"Comida por trabalho, já se pede em Portugal.
Querem-nos escravos e prisioneiros.
Um dia descobri os relatos de Viktor Frankl, médico e fundador da logoterapia, sobre a sua experiência como prisioneiro num campo de concentração na Alemanha e, especificamente, sobre os sonhos que os seus companheiros lhe contavam. Sonhos de esperança de libertação com data prevista e que, chegado o dia, não se cumpriam. A aproximação do Natal aumentava a esperança e desencadeava esses sonhos animadores, mas que, chegada a data, logo se perdiam no mais cruel abatimento. Não vale a pena relatar os fins trágicos destes desejos não cumpridos, mas transcrevo uma observação deste médico:
“Quem já não consegue acreditar no futuro – no seu futuro – está perdido num campo de concentração. Juntamente com a esperança no futuro, essa pessoa perde o apoio espiritual, deixa-se «cair» interiormente e decai física e psiquicamente […]” (V. Frankl, Sede de Sentido, Quadrante).
Trago esta experiência na véspera de mais um Natal e a poucos dias de se cumprir um ano de existência da APRe! O momento deve proporcionar uma reflexão sobre esta nossa curta viagem contra a injustiça que atinge a nossa geração e que, por tabela, atinge outras gerações.
O povo trabalhador e os reformados sofrem sucessivos embates que os empurram para graves dificuldades e para a pobreza. São anos e anos de fracassos e de desilusões. Olham para o futuro e não descobrem sinais de mudança. Não são exageradas as palavras dos que falam, hoje, também, em exterminação. Este clima, estas trombadas sucessivas, este campo de concentração que não tem anúncio do seu fim, do qual conhecemos os guardas mas que mantém distantes os seus arquitectos, pode tornar-nos moles, adormecidos, apenas esperançados na sorte, ignorantes da nossa força, frágeis pela idade e pela condição, desconfiados uns dos outros, espiritualmente deprimidos.
Se isto é verdade, para além das bandeiras que levantamos contra as medidas discriminatórias que nos atingem, temos que levantar, também, a bandeira contra o desânimo, contra a apatia, contra a vergonha que alguns parecem sentir por serem reformados, a favor da esperança que não podemos perder.
Não é nada fácil esta luta. Estamos cercados de inimigos interessados em transformar-nos em inimigos de nós próprios, em alimentar dentro de nós as causas da nossa derrota.
Quem dos que aqui se dispõe a estar na frente ainda não foi afectado pelo desânimo?
2014 vai por-nos à prova!
Nelson Mandela será, para nós, um bom exemplo!"

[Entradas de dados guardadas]
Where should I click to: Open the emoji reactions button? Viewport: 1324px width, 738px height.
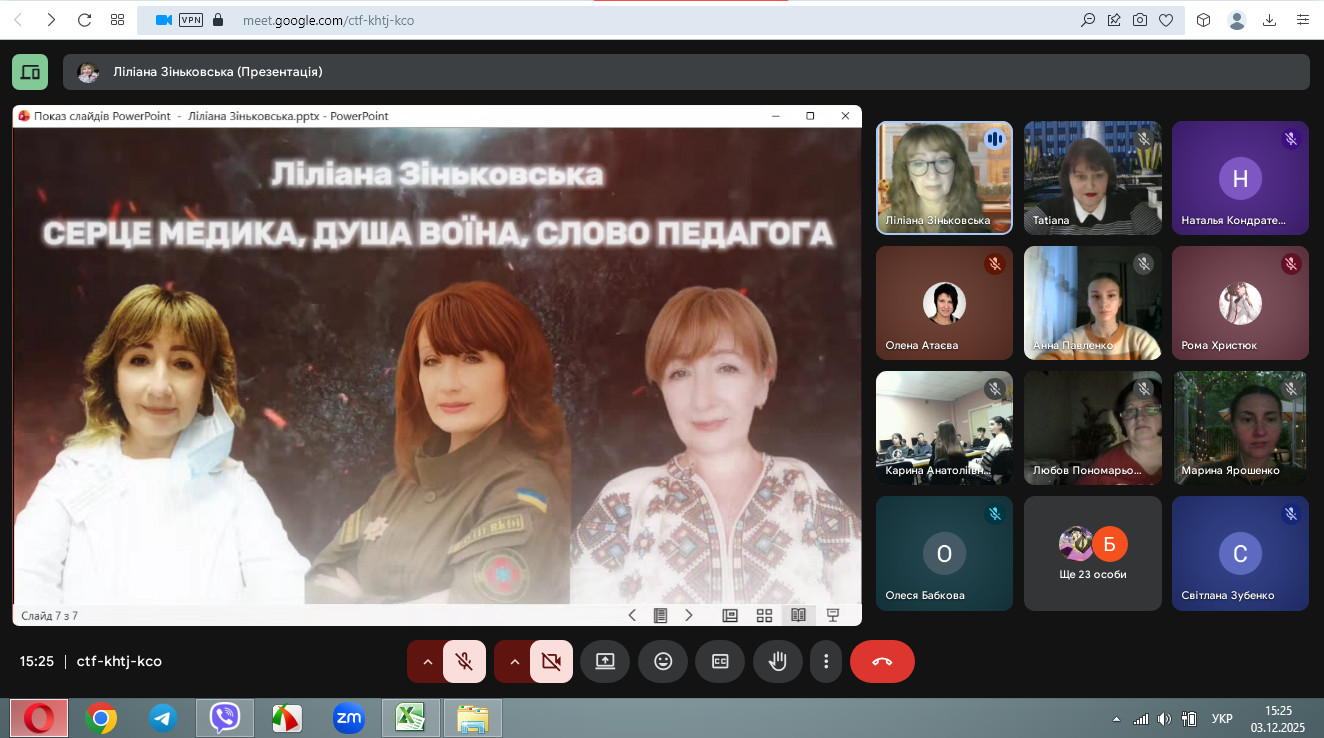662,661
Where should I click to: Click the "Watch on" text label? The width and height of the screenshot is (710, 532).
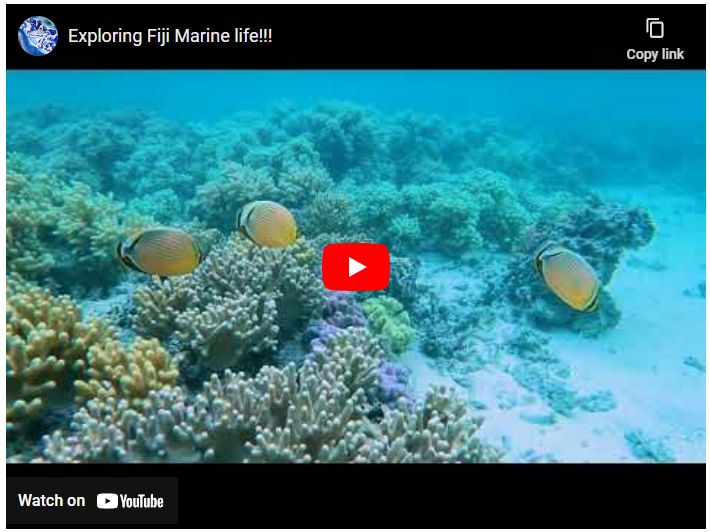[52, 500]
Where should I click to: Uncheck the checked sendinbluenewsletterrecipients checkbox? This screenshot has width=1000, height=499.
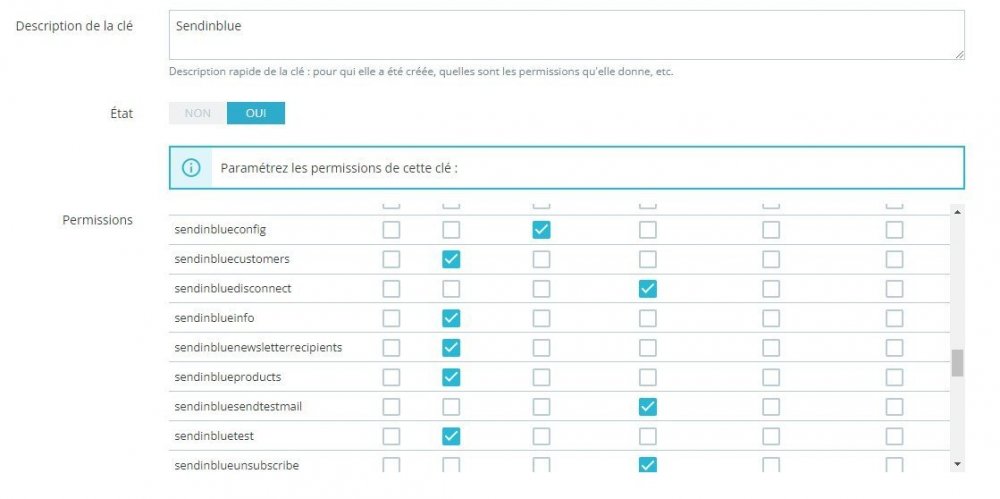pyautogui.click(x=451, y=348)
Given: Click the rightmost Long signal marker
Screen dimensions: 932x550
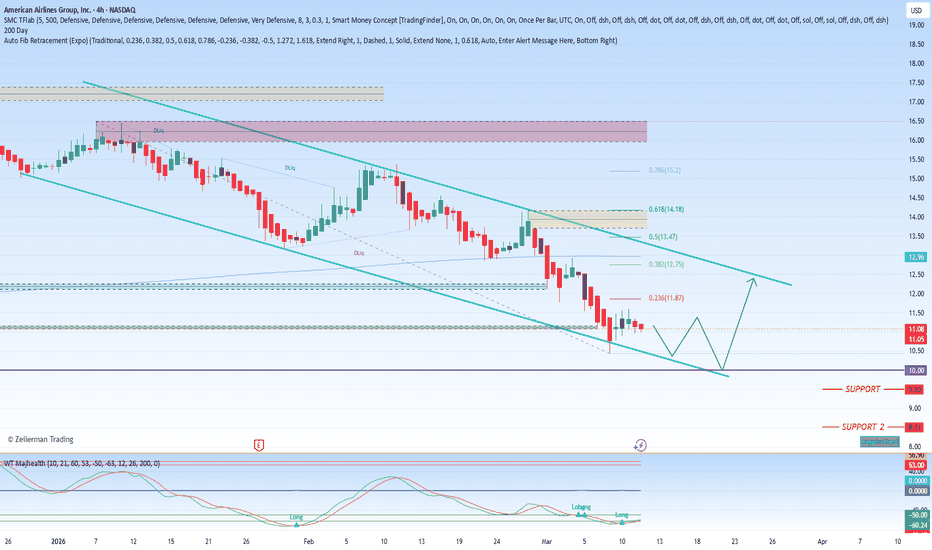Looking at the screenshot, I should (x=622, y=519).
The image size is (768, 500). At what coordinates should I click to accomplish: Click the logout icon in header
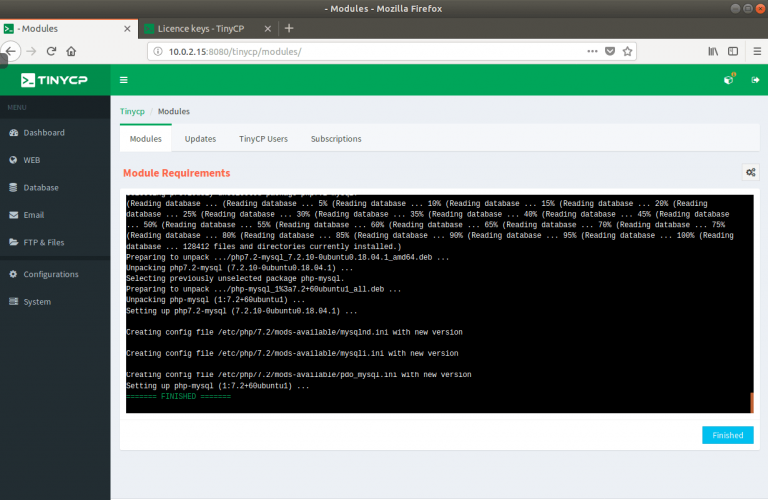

Trabalho a realizar —
• 1. Indique se cada uma das afirmações seguintes está de acordo com o texto de estudo, respondendo sim ou não e citando as palavras do texto que decidem a resposta: (a) Viktor Frankl era médico e fundador da logoterapia; (b) a aproximação da Páscoa aumentava a esperança dos prisioneiros; (c) a APRe! já conta mais de dois anos de existência.
• 2. Devolva, sem qualquer alteração, o trecho do texto de estudo que abre com as palavras "Um dia descobri" e fecha com "de Sentido, Quadrante).".
• 3. Quem é apontado no texto de estudo como um bom exemplo?

Lista de respostas —
• 1.
(a) Sim: «médico e fundador da logoterapia».
(b) Não: «A aproximação do Natal aumentava a esperança».
(c) Não: «a poucos dias de se cumprir um ano de existência da APRe!».

• 2.
Um dia descobri os relatos de Viktor Frankl, médico e fundador da logoterapia, sobre a sua experiência como prisioneiro num campo de concentração na Alemanha e, especificamente, sobre os sonhos que os seus companheiros lhe contavam. Sonhos de esperança de libertação com data prevista e que, chegado o dia, não se cumpriam. A aproximação do Natal aumentava a esperança e desencadeava esses sonhos animadores, mas que, chegada a data, logo se perdiam no mais cruel abatimento. Não vale a pena relatar os fins trágicos destes desejos não cumpridos, mas transcrevo uma observação deste médico:
“Quem já não consegue acreditar no futuro – no seu futuro – está perdido num campo de concentração. Juntamente com a esperança no futuro, essa pessoa perde o apoio espiritual, deixa-se «cair» interiormente e decai física e psiquicamente […]” (V. Frankl, Sede de Sentido, Quadrante).

• 3. Nelson Mandela.